Stratified K-Fold in Python

Why Cross-Validation is Used

Cross-validation in general is used for a few reasons. One is to make use of all of our data in both training and testing. Cross-validation will ensure that different combinations of train and test sets are used rather than just one. A second reason is get more information on how our model is actually performing. The ideal result would be similar accuracy metrics across all of the different train and test set combinations. However, it may be that one train and test set performs better (overfitting) or worse than all the others or that each train and test set performs differently. If either of these two is the case then you would have to go back and figure out what was going on with the data because without consistency the model won’t perform well on real data.

What is Stratified K-Fold Cross Validation

  1. Choose the value of ‘K’
  2. Split the dataset into ‘K’ sections. This is done using stratified sampling. This means that instead of randomly selecting data vectors for the folds and getting a potentially random distribution of labels if they aren’t equal, each fold contains the same percentage of labels as the whole dataset does.
  3. Use the K-1 fold as the test set and the remaining folds as the train set
  4. Train the model on the train set and validate it on the test set
  5. Repeat steps 3-4, but changing the K value of the test set. So, in the first iteration, the test set would be K-1, then in the second iteration it would be K-2. Iterations are repeated ‘K’ times until all the different train and test combinations are tried

When to Use Stratified K-Fold Cross Validation

Stratified K-Fold cross validation should be used when your dataset has an unequal label distribution. For example, if the dataset contained 70% of labels as ‘Yes’ and 30% as ‘No’. Performing random sampling might cause one or more of the folds to have barely any ‘No’ labels. This is not what ideal for getting an accurate idea of how the model is performing. Stratified sampling ensures that each fold will have 70% ‘Yes’ and 30% ‘No’, which would provide much more accurate results. If the label distribution in the dataset is approximately equal then K-Fold with random sampling should be used.

Data Cleaning

The dataset being used is the classic titanic dataset from the seaborn library. The models will attempt to predict whether the passenger survived or not.
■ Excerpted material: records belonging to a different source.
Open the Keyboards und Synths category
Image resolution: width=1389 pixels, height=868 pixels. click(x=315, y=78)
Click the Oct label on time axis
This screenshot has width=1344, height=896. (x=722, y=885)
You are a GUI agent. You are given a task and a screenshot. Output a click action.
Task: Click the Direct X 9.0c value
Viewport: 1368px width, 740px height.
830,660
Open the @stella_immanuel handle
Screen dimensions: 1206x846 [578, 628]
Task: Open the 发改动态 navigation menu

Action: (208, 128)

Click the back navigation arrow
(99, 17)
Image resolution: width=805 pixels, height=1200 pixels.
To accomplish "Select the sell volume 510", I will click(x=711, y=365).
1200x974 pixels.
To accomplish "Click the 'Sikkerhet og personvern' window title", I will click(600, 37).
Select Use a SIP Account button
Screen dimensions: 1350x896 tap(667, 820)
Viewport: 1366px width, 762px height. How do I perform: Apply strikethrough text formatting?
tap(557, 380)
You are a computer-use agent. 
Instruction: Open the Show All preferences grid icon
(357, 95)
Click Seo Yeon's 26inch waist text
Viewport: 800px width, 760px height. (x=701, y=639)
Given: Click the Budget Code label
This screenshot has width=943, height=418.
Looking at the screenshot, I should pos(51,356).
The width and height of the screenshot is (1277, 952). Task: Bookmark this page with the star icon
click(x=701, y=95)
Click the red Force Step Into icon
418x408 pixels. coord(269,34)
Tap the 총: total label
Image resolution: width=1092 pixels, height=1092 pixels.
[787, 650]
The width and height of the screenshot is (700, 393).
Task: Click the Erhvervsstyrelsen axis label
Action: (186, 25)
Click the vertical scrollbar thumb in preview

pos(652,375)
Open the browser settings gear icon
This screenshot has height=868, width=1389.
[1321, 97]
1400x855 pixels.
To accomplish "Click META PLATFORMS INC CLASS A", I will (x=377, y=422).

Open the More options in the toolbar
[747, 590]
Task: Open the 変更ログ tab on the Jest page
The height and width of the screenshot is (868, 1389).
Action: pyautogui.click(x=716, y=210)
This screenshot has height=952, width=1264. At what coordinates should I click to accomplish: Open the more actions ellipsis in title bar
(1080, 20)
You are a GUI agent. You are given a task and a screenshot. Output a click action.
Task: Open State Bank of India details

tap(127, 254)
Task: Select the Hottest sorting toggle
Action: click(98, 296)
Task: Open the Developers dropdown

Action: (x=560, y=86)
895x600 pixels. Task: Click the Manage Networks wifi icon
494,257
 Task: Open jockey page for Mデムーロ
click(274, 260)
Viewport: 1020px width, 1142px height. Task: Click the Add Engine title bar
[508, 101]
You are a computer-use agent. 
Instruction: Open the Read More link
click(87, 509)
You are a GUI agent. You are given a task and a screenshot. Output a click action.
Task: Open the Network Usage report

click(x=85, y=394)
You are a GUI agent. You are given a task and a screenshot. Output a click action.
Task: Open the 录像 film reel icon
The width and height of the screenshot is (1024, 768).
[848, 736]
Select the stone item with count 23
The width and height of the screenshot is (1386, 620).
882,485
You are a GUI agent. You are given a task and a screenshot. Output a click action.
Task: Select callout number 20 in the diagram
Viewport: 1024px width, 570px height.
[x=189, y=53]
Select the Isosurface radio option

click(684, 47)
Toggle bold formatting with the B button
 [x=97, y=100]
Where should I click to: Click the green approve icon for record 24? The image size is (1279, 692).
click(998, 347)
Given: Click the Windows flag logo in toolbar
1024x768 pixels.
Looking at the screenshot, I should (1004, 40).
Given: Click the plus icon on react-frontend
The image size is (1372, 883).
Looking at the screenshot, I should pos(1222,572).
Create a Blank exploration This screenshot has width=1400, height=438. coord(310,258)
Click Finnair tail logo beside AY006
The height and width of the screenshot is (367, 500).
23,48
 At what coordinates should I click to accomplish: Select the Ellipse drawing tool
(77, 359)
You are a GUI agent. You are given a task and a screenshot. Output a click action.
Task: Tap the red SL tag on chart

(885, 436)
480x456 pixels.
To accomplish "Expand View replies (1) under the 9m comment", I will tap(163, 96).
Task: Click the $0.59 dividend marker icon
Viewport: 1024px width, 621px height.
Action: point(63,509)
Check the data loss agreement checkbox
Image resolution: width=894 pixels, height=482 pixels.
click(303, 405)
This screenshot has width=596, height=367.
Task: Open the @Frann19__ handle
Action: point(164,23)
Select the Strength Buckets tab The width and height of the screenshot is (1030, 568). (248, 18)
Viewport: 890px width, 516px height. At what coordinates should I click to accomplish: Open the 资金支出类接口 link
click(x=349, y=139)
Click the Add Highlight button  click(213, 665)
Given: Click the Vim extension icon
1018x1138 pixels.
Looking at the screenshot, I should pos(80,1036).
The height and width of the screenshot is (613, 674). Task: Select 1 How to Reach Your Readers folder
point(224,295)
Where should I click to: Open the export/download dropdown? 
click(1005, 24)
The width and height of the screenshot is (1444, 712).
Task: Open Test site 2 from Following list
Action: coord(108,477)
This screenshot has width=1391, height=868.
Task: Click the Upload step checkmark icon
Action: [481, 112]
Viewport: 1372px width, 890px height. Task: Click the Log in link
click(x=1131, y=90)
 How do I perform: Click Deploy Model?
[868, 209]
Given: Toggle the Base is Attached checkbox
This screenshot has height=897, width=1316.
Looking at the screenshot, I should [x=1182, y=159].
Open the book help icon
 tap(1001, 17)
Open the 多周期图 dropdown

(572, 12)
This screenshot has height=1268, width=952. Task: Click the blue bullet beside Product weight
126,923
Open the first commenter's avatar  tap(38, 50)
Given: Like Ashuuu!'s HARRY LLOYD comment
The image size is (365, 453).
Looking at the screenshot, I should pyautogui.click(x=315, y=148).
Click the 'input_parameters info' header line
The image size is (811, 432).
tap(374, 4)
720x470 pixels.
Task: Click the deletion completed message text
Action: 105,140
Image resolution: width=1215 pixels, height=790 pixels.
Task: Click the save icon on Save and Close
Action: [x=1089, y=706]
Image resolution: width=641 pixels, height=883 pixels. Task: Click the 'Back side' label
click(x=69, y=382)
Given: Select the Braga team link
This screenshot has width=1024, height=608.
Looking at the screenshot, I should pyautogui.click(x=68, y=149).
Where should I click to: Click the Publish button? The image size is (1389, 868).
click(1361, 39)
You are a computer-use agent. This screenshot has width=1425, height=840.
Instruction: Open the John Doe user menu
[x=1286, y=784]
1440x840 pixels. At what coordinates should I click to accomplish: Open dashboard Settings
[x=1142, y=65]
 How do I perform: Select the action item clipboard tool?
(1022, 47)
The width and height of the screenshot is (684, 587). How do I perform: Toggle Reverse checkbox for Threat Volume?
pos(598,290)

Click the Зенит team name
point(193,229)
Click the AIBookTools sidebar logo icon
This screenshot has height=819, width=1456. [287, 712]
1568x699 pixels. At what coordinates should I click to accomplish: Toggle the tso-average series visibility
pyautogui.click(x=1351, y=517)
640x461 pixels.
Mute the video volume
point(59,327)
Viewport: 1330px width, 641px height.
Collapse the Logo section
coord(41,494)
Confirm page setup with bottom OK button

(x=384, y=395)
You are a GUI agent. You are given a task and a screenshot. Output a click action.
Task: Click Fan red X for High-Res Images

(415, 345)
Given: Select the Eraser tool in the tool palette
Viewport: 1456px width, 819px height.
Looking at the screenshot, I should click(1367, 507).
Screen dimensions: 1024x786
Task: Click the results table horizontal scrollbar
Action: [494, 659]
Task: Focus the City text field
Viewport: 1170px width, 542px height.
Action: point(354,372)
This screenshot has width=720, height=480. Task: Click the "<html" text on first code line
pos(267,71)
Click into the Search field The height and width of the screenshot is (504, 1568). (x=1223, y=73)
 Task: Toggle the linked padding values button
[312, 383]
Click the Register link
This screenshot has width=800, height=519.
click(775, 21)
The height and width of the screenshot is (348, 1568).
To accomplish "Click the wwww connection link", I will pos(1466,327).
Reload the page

The initial uncleaned dataset can be viewed and downloaded below.

The first step is removing duplicate columns.

  • survived is the same as alive
  • embarked is the same as embark_town
  • sex is the same as who
  • pclass is the same as class

So, aliveembark_townwho, and class were removed.

The second step is dealing with missing values for the deck column. Approximately 77% of the data for this column was missing, so the deck variable was removed alltogether.

The third step is dealing with missing values for the embarked column. There are only two missing values. Since, this is a categorical column, the missing values were replaced with the mode. The mode was ‘S’.

The fourth step is dealing with missing values for the age column. Since age may have a relationship with other columns, the missing values were imputed with the mean after grouping by pclass and sex.

The cleaned dataset can be viewed and downloaded below.

The code for the data cleaning can be viewed and downloaded below.

# -*- coding: utf-8 -*-
"""
Created on Mon May 15 16:37:51 2023

@author: casey
"""

## LOAD LIBRARIES
# Set seed for reproducibility
import random; 
random.seed(53)
import pandas as pd
import seaborn as sns

# ------------------------------------------------------------------------------------------------ #
## LOAD DATASET
df = sns.load_dataset('titanic')

# ------------------------------------------------------------------------------------------------ #
## DISPLAY DETAILS OF DATASET

# Number of rows and columns
df.shape

# General details (includes missing values)
df.info()

# Visual look at dataset
df.head(10)

# ------------------------------------------------------------------------------------------------ #
## REMOVE DUPLICATE COLUMNS
# 'survived' is same as 'alive', 
# 'embarked' is abbreviation of 'embark_town', 
# 'sex' is same as 'who' 
# 'pclass' is same as 'class'

df.drop(columns=['alive','embark_town','who','class'], axis = 1, inplace = True)

# ------------------------------------------------------------------------------------------------ #
## DEAL WITH MISSING VALUES
df.isnull().sum()

# 'deck' has 77% of values missing so that column will just be removed
df.drop(columns=['deck'], axis=1, inplace=True)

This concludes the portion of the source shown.